Una mano potrebbe dargliela Giuseppe Conte. Salvini parla di 7-0 a favore del Centrodestra nelle regioni in cui si vota. Il Centrosinistra è ragionevolmente sicuro di riconfermare la Campania, forse la Toscana. Considerato che il Veneto, la Liguria e la Val d’Aosta dovrebbero andare al Centrodestra, favorito anche nelle Marche, una vittoria in Puglia permetterebbe al presidente del Consiglio un sostanziale pareggio che non porrebbe in discussione il governo. In questo senso sono andate le pressioni, fino all’ultimo, sulla Laricchia affinché ritirasse la candidatura in favore d’un decisivo voto dell’elettorato pentastellato per Emiliano. Il mancato accordo ha indotto il Partito Democratico alla mossa cruciale che a gennaio era stata vincente per riconfermare Stefano Bonaccini alla presidenza dell’Emilia Romagna: l’appello agli elettori dei candidati consiglieri del M5s al voto disgiunto in favore di Emiliano.
Chi conosce il M5s pugliese sostiene che sia in atto una guerriglia interna tra le ragioni del realismo politico e quelle ideali, ovvero di carriera degli esponenti politici beneficiati dall’exploit pugliese del movimento due anni fa come la senatrice Barbara Lezzi, già ministro per il Sud nel governo Conte del contratto di governo tra Salvini e Luigi Di Maio.

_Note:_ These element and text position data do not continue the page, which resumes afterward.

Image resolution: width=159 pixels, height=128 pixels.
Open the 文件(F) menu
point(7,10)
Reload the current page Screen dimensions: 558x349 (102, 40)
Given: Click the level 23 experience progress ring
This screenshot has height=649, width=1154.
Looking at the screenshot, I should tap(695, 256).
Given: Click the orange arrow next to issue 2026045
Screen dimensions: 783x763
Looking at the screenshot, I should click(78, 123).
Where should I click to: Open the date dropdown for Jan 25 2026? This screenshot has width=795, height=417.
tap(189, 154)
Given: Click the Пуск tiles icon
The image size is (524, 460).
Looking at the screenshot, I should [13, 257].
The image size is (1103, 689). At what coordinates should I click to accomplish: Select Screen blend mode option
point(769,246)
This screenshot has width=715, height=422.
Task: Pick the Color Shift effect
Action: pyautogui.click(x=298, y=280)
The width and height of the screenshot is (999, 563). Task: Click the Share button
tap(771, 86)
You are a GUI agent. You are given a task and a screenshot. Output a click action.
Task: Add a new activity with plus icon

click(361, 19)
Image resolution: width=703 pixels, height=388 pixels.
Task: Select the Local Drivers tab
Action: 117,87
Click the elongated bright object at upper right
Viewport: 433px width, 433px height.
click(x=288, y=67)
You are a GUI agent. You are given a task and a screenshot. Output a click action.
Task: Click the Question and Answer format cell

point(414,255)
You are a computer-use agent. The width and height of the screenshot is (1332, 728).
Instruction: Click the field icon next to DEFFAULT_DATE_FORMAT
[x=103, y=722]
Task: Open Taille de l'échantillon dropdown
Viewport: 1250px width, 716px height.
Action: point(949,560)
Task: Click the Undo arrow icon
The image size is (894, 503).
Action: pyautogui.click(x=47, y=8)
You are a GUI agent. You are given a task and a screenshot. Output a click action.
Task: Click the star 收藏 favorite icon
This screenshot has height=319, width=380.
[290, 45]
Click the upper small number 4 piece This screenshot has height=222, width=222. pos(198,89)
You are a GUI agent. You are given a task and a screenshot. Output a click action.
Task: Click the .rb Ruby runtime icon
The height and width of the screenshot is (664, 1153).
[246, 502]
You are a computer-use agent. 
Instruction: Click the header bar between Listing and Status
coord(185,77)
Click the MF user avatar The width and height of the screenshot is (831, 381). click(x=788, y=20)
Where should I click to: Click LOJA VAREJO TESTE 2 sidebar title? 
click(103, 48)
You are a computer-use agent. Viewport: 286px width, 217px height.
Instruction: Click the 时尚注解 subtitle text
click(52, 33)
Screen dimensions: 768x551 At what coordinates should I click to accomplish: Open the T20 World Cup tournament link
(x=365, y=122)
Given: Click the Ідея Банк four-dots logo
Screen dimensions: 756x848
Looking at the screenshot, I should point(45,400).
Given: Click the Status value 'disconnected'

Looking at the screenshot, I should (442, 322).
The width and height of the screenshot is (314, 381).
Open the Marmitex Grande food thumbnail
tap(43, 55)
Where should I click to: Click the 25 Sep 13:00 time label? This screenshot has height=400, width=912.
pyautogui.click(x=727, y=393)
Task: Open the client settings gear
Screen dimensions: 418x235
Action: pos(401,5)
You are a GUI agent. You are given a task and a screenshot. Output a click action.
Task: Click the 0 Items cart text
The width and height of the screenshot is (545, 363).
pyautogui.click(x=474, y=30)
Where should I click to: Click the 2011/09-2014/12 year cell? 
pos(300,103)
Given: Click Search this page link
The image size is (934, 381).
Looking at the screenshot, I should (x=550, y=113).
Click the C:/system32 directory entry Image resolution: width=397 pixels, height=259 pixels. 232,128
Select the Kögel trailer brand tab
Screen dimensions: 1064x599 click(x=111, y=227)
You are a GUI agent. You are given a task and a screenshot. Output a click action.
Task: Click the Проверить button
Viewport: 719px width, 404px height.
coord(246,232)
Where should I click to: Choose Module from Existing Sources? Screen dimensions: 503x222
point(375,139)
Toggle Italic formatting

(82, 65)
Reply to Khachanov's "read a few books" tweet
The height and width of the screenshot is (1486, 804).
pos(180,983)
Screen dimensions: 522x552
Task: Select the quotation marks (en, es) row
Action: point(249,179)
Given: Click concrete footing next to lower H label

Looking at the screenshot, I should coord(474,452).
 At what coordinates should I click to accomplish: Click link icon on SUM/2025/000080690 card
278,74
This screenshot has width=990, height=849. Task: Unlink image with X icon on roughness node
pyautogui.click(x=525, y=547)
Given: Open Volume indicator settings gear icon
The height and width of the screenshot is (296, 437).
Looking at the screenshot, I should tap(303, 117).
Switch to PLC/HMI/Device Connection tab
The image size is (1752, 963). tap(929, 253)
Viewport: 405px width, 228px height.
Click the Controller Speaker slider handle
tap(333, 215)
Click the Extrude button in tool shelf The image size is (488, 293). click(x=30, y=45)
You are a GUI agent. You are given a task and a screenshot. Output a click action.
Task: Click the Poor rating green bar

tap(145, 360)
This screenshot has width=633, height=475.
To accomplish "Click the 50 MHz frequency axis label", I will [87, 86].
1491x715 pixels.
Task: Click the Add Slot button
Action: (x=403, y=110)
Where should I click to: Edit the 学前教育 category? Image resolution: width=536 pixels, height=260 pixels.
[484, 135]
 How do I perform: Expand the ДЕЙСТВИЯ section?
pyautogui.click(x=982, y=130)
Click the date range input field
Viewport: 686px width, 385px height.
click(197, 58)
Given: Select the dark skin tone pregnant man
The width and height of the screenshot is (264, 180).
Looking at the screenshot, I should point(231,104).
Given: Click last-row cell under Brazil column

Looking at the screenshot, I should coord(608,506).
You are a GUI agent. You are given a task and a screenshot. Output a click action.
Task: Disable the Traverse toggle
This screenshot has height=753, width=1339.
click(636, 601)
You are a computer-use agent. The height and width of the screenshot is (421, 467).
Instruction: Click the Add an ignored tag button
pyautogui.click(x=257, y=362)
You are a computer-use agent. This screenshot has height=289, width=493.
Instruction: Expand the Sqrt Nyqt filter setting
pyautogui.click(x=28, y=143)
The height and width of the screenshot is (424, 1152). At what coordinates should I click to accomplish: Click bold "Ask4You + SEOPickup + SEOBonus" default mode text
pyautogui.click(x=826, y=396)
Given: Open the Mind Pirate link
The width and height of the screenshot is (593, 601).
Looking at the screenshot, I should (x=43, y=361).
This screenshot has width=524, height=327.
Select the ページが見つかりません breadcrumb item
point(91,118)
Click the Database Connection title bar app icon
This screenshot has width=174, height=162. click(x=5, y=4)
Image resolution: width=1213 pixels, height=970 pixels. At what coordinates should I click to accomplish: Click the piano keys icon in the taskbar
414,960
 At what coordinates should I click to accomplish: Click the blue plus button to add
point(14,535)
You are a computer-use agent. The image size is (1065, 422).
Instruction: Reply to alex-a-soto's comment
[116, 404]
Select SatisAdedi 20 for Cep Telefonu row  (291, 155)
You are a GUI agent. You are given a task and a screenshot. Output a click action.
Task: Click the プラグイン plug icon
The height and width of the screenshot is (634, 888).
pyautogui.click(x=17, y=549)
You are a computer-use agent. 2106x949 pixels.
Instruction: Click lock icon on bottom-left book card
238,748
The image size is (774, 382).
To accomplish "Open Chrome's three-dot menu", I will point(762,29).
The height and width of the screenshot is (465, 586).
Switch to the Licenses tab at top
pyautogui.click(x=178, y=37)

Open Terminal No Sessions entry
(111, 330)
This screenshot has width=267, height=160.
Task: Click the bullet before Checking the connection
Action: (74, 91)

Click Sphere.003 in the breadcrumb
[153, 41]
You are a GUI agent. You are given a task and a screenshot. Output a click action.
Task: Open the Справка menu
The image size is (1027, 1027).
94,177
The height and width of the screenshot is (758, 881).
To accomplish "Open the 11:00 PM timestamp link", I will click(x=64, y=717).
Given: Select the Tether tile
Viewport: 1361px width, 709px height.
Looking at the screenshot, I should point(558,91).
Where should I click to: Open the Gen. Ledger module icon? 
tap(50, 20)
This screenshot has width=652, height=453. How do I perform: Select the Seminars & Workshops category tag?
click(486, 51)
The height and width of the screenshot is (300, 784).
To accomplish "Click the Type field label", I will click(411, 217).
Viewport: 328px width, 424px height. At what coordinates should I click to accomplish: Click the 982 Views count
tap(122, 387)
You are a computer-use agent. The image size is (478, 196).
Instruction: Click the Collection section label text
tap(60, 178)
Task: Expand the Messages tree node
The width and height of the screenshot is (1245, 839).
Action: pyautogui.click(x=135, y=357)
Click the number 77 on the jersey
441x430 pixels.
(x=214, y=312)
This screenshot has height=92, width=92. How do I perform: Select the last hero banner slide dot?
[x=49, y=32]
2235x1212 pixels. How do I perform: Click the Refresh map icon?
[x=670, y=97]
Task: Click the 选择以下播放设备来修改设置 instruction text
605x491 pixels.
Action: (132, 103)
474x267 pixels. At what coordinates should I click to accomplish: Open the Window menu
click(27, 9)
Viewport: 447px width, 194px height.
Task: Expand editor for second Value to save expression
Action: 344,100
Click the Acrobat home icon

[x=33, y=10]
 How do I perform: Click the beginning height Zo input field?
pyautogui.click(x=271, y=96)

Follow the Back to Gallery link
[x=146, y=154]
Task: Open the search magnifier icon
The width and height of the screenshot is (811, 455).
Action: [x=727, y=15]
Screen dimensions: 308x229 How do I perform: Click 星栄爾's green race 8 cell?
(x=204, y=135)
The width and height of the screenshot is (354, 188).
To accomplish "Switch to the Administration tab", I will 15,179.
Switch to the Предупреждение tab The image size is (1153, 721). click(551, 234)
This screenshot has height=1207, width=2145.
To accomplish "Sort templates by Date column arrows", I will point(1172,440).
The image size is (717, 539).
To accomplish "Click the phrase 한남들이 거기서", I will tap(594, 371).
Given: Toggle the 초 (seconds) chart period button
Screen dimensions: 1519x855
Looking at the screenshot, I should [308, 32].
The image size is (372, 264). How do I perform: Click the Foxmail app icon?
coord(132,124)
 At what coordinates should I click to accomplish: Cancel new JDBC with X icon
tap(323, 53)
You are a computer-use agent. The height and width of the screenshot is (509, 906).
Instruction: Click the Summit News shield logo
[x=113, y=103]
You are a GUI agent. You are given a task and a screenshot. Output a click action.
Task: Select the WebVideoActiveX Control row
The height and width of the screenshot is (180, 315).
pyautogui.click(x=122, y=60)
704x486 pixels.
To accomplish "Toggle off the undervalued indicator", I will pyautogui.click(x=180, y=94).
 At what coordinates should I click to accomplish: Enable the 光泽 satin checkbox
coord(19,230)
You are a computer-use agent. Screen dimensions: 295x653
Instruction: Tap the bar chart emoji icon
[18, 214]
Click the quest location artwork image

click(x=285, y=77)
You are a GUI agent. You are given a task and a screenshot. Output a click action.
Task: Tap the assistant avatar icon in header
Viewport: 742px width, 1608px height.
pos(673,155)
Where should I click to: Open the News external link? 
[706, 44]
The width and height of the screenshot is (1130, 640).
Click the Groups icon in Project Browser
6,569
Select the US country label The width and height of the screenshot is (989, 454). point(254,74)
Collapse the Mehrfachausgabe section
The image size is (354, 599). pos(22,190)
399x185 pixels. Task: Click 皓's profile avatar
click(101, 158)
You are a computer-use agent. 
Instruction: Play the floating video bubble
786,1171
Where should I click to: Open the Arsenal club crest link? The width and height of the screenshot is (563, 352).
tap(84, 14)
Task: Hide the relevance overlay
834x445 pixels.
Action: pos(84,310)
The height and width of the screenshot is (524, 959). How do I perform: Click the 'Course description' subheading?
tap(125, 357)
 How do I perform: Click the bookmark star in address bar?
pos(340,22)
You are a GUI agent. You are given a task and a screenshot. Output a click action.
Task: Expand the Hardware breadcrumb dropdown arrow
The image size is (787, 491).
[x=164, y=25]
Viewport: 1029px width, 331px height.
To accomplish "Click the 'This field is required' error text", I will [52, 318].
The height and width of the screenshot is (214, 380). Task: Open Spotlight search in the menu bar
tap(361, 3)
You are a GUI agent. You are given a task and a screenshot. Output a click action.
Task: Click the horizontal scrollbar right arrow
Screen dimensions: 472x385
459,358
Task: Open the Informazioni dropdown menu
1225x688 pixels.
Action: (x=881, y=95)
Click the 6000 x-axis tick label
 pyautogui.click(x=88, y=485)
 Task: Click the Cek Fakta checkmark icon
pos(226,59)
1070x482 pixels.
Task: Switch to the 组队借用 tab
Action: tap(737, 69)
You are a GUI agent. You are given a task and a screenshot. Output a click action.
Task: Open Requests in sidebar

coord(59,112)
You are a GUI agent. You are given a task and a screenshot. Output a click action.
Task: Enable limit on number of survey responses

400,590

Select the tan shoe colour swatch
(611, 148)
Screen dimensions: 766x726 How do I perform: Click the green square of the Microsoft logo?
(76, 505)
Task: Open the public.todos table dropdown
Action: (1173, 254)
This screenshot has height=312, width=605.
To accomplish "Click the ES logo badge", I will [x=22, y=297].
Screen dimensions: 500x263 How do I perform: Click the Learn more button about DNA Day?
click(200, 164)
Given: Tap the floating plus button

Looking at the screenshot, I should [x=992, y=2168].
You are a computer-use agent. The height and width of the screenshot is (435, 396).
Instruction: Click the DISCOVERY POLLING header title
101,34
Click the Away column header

Votare Emiliano in favore del governo nazionale o infischiarsene e votare la Laricchia che non farà il presidente ma che garantisce un potere di deterrenza da spendere sui tavoli nazionali? Le due venute di Di Maio in Puglia, formalmente per sostenere la Laricchia, potrebbero invece essere servite, secondo un’interpretazione, a far pressioni per garantire a Emiliano un flusso di consensi che superasse il gap di tre punti percentuali che, negli ultimi sondaggi, lo separa da Fitto.
Comunque andrà a finire, il neo presidente dovrà proteggersi subito dal fuoco amico. Se Emiliano avrà l’onere di mettere in cantiere soluzioni green care alla sensibilità dell’elettorato progressista e pentastellato, Fitto dovrà guardarsi dalle ambizioni dei suoi ex sostenitori passati armi e bagagli alla Lega e intenzionati a farla crescere. Molto dipenderà dalle caratteristiche d’una sua eventuale vittoria. Se riporterà più voti della coalizione, potrà essere un presidente leader, come probabilmente vuole la Meloni e come è nelle sue corde. Se la coalizione andrà meglio di lui e la Lega sarà il primo partito, occorrerà una grande capacità di mediazione e altrettanta democristiana pazienza, qualità che l’ex ragazzo di Maglie comunque possiede ma da cui preferirebbe non far dipendere la sua sopravvivenza politica.
Un’altra cosa è certa. Emiliano o Fitto dovrà fronteggiare un’opposizione agguerrita dove conteranno molto i personalismi e gli interessi trasversali. Potrebbe così far ritorno, in senso ampio, la necessità di fare politica, abbastanza sacrificata in questi anni, nel Centrosinistra, al leaderismo di Vendola ed Emiliano, e nel Centrodestra alla mancanza di figure veramente forti. Il ricorso, come elemento di riunificazione, a un politico ancora giovane che già vent’anni fa era stato il più giovane presidente della Puglia, è lì a confermarlo.